"Nay, thou shalt not return!" cried Pagiel. "If the thing be told Ben Hesed then should I be cut off from among my kinsfolk and brethren."
Ben Kish smiled. "Is it better for thee to be thus cut off," he said, "or to have for thy son the son of Kish? For of these two things, one shall assuredly come to pass."
"Swear to me that thou wilt keep the thing secret," said Pagiel, "and I will give thee my daughter, even as I have said."
"Swear to me that thou wilt give me thy daughter," replied Ben Kish, "and I will keep the thing secret."
So they both sware a great oath; and they builded that day of the stones of the place a memorial, in token that as the stones which endure without change, even so must their compact remain. Then they gat them up and made haste to return, and the son of Kish laughed within himself because he had prevailed; but Pagiel was so busy inventing a tale which should explain the loss of the white dromedary, that he thought no more of the matter.
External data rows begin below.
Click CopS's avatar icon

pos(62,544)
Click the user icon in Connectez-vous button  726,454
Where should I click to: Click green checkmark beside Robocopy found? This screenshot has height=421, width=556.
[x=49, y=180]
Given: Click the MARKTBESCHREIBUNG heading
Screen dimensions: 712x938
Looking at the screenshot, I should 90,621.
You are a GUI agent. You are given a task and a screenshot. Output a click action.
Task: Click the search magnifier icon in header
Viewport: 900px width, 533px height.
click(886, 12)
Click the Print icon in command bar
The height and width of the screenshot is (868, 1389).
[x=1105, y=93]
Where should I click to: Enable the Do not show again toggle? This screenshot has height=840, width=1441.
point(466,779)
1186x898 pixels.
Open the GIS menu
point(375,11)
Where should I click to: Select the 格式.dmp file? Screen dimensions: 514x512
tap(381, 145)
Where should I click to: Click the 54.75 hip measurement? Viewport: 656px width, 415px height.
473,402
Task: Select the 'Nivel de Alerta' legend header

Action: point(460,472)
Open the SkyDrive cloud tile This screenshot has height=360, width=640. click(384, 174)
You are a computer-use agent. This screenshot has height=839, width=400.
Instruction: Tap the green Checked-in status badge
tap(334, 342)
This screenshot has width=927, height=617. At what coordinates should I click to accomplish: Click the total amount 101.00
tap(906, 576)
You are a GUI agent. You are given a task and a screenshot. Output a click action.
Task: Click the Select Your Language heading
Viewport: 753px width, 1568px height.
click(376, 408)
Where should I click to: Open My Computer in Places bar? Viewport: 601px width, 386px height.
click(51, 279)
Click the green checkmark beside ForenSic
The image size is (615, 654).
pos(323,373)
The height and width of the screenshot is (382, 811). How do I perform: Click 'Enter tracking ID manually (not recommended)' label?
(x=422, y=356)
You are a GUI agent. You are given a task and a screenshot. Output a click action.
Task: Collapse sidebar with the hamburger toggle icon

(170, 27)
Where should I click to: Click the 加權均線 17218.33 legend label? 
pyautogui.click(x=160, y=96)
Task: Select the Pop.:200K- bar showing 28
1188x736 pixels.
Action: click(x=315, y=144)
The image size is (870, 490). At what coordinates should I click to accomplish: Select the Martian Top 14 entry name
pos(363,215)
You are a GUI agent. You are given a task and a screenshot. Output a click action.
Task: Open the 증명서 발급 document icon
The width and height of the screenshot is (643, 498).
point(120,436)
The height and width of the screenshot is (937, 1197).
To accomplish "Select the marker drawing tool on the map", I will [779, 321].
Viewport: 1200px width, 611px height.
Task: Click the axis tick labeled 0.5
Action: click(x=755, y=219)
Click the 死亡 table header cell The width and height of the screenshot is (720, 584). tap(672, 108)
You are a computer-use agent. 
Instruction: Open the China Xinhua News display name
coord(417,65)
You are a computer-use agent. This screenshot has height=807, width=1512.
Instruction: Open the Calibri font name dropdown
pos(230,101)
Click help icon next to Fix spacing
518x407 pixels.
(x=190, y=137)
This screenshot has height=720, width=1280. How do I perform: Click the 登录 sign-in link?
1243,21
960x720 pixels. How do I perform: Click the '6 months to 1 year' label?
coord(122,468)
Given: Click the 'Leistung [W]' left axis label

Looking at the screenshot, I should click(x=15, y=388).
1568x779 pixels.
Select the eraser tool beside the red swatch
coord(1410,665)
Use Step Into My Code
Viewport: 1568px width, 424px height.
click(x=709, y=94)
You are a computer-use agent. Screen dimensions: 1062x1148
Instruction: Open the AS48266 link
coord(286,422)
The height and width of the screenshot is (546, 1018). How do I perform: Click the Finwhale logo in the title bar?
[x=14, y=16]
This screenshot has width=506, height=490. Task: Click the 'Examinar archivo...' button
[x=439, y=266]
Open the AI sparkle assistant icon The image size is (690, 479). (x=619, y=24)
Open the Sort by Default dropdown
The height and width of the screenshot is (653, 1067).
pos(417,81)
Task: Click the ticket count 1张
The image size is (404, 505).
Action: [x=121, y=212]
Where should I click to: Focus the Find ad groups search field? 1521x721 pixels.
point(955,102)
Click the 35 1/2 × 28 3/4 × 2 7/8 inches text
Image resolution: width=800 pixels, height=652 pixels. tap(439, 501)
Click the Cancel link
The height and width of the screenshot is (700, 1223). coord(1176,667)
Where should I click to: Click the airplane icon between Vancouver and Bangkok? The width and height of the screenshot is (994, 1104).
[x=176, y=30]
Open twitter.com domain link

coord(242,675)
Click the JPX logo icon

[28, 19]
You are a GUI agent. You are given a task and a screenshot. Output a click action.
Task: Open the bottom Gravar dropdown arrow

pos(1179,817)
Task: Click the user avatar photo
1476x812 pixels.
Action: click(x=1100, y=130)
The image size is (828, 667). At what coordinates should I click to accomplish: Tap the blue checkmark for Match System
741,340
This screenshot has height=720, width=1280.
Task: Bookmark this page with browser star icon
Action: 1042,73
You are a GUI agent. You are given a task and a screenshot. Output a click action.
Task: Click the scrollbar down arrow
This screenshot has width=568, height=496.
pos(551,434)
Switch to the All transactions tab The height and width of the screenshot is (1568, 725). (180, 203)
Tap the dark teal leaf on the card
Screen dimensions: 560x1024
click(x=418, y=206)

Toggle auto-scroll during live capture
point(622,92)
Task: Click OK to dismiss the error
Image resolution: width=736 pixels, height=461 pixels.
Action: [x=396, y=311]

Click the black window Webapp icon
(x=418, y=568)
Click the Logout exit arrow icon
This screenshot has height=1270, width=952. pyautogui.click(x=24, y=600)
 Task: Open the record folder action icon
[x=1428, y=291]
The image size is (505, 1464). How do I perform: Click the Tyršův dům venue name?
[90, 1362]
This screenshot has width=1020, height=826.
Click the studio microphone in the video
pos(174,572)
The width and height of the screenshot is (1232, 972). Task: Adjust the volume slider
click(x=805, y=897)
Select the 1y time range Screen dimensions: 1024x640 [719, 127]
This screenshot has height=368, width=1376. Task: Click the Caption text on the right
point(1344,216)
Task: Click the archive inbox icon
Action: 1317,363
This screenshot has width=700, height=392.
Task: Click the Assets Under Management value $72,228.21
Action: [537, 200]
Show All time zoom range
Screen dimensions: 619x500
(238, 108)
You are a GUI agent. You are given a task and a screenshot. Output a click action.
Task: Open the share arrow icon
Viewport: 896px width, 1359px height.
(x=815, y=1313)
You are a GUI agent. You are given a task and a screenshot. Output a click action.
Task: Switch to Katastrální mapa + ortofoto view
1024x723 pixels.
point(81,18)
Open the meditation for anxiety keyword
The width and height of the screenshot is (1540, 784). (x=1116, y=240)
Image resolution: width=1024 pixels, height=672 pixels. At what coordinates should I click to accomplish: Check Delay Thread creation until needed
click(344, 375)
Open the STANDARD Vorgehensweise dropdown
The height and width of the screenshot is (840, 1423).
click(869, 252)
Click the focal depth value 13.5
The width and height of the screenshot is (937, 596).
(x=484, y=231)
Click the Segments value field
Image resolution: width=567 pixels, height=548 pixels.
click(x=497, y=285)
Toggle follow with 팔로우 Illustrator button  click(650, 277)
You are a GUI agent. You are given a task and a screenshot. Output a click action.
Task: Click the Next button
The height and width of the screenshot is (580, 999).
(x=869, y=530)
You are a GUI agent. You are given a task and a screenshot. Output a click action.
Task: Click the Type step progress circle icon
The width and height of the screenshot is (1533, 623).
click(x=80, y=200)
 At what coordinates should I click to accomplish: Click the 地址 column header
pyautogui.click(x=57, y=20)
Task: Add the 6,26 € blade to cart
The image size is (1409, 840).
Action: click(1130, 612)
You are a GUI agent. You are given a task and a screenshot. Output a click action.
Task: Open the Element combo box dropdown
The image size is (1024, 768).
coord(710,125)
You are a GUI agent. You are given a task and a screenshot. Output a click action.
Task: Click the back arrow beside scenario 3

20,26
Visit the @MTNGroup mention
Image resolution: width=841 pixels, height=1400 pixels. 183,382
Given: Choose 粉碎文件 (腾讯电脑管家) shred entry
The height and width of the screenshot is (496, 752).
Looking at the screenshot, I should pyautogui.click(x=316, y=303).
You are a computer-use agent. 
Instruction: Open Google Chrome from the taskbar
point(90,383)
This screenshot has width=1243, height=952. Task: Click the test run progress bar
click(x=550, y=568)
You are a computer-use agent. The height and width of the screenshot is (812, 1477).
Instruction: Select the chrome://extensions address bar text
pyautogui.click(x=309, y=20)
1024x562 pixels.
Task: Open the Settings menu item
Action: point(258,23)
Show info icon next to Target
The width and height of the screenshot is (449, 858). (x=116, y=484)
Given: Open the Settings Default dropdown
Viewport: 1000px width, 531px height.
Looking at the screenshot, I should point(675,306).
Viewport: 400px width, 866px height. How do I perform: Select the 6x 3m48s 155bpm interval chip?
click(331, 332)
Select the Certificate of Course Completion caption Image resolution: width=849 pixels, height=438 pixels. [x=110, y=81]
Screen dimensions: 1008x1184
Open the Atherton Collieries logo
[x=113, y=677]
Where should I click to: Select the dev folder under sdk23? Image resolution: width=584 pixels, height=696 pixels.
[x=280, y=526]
"Ben Hesed is a hard man," he thought. "If I say thieves came and stole the beast while we were returning, he will say, 'Why then didst thou not pursue and slay them? Thou hast no wounds.' If I say the beast fled away from us into the desert, he will laugh me to scorn. Nay, I will tell him the truth; it is after all best; moreover, God loveth a truthful man. I will say this; the Egyptian brats rose up whilst we were asleep in the midst of the day, and they took the beast and fled. We pursued them also till the going down of the sun, but could not overtake them."
So he told Ben Hesed this, and when he had done speaking he waited to hear what his lord should say. For a long time he said nothing, because he was very angry, and it was his wont to refrain from speaking when he was thus disquieted.
"Shall a man rage like a wild beast?" he would say. "Nay, for in so doing he is no longer a man; let him rather remain silent, remembering that God made him in his own image. The heavens are voiceless even when the earth beneath runs red with blood. Men blaspheme the name of Jehovah, yet is there no answering bolt of wrath to slay them. Let us then be patient as befits them that are but a little lower than the angels, created in the likeness of the Eternal One."
On this occasion Ben Hesed was silent so long that Pagiel was frightened; he had bowed himself to the earth, and he still remained in this humble posture that he might escape the lightnings which leapt up in his lord's eyes as he heard the tale.
After a time he became very uncomfortable, the sand on which his forehead rested was hot, his knees shook beneath him. "Why do I abase myself before this man," he said within himself. At the thought he too grew angry, and because anger is stronger than fear, he leapt up and stood before Ben Hesed.